I have been on a journey trying to figure out what and who it is I am. I always thought that I was different in some way, especially when I had friends telling me I was a very powerful witch, and the fact that I was ten times more mature than most other people my age. So upon learning what a spirit guide was I went in search of mine, I discovered that I had sort of known all along, my spirit guide was the white wolf who permeated my dreams, my readings, and my writings. I also realized that I could sense people's emotions, though I did not find out until quite recently that there was actually a name for it. I am a physical empath. I take on the emotions of people around me physically and based on the headaches I've had nearly every day for my entire life. I was born this way, it didn't develop over time, though I'm pretty sure it got stronger in highschool and since I've learned to meditate it has calmed down a bit.
Recently however, I met this guy and I don't sense his emotions except for when he's happy.

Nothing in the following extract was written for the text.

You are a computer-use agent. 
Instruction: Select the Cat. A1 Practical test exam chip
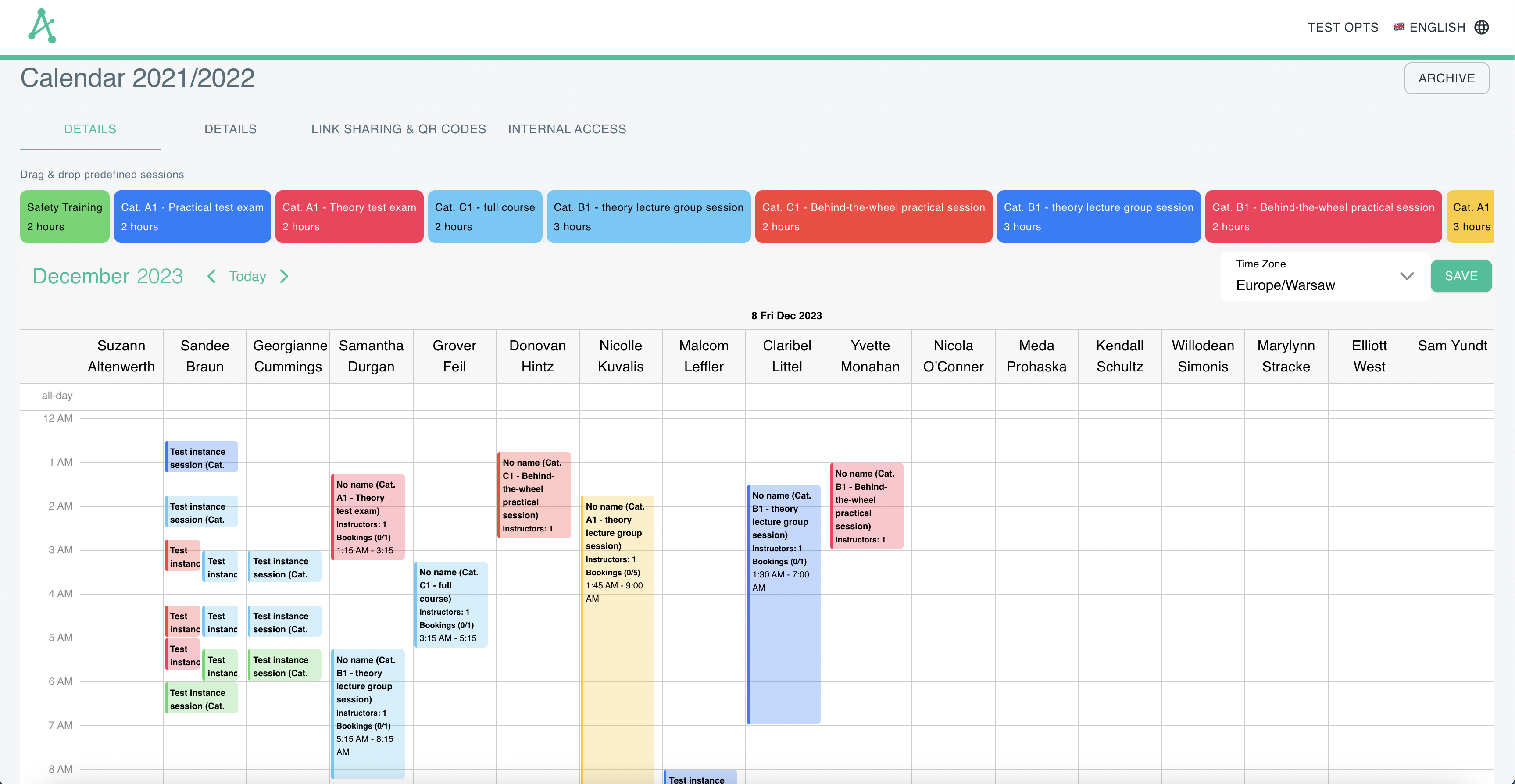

His laughter is contagious, and my sense of humor is generally nonexistent, but with him I feel my emotions there all mine. I also have my mind split into two personalities it helps me cope with different events. The process for my brain to function this way was a build up over years. Every guy I've dated since developing this second personality I have introduced to the second; but with this new guy as much as I want to introduce her every time he's around it's like my personalities just merge.
I don't really have a question, but I guess I'm getting to that point where I want someone else to know my story, to see the person that I am.
This guy he sees me and I don't have to fight or work around him. He admitted to me his lust, and usually that alone would be enough to make me over the top with desire, however I am only experiencing my emotions the only lust or desire I feel is my own, and surprisingly to me my emotions are as soft and light as the way I walk and I walk pretty softly. I'm not as heavy with emotion and desire as I always thought. For me this is a new concept, because I'm a Scorpio so were like the sex goddesses of the zodiac, but apparently I have actual control over that. I haven't felt control over my own emotions in so long it's such a new experience and I feel so lite.
It's as though I have my free will again or finally.